Page 145 of Modern Romance Collection December 2024 Books 5-8
Slowly, the lights flickered on in every window, on every street, and the city was ablaze with artificial rainbow light, the mountain hidden until tomorrow. But she knew it was there. Even in the shadows. An impenetrable force of nature. Just like Dante.There even when he wasn’t. In her mind. Intruding on her every thought...
She forced herself to relax.
‘Was it always this way for you?’
‘What do you mean?’ he asked as she fought the urge to move close, to allow their elbows to meet, to allow the electric current to flow from her body into his.
No. Desire and discussion were to be separated.
‘I mean with your dad. His job. Your grandfather’s. Was life—’ she waved at the cityscape ‘—always so spectacular?’
‘It was,’ he answered. ‘It is.’
‘Did you ever crave something simple?’ She swallowed. ‘Something less... Something more normal?’
‘I have never known...normal.’ He spoke softly, but his voice was laced with something heavy.
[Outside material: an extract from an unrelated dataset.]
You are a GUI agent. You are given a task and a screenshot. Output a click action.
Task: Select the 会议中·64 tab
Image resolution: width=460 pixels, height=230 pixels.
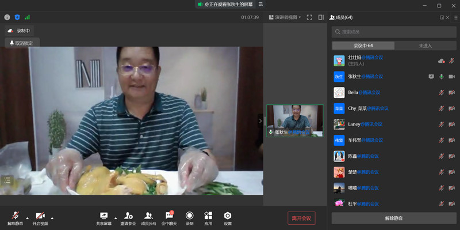pyautogui.click(x=363, y=46)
‘I’m normal,’ she countered, because she was. And she wanted to know why this extraordinary billionaire had married her.
What did they have in common?
She didn’t know what she’d told him about her past or what he’d told her. But she’d start at the beginning, as he had when he’d told of their first meeting. She’d tell him the beginning ofher.
‘My life isn’t unsimilar to many others,’ she started. She didn’t look at him, because it was easier to have this conversation without the intensity of his gaze boring into hers.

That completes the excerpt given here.